[Record set]
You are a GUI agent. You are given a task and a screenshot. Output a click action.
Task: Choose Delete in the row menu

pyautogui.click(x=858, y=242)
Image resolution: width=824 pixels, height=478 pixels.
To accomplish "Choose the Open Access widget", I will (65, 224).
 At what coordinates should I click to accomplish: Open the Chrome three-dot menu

...

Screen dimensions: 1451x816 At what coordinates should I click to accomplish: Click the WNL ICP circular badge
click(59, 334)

[Exercise objective] Please output the lines as a JSON list of strings, one string per line with blank lines left out, starting at the line containing "You are a GUI" and ending at the line containing "At what coordinates should I click to accomplish: Open", both included.

[Answer for this exercise]
[
  "You are a GUI agent. You are given a task and a screenshot. Output a click action.",
  "Task: Choose Delete in the row menu",
  "pyautogui.click(x=858, y=242)",
  "Image resolution: width=824 pixels, height=478 pixels.",
  "To accomplish \"Choose the Open Access widget\", I will (65, 224).",
  " At what coordinates should I click to accomplish: Open the Chrome three-dot menu"
]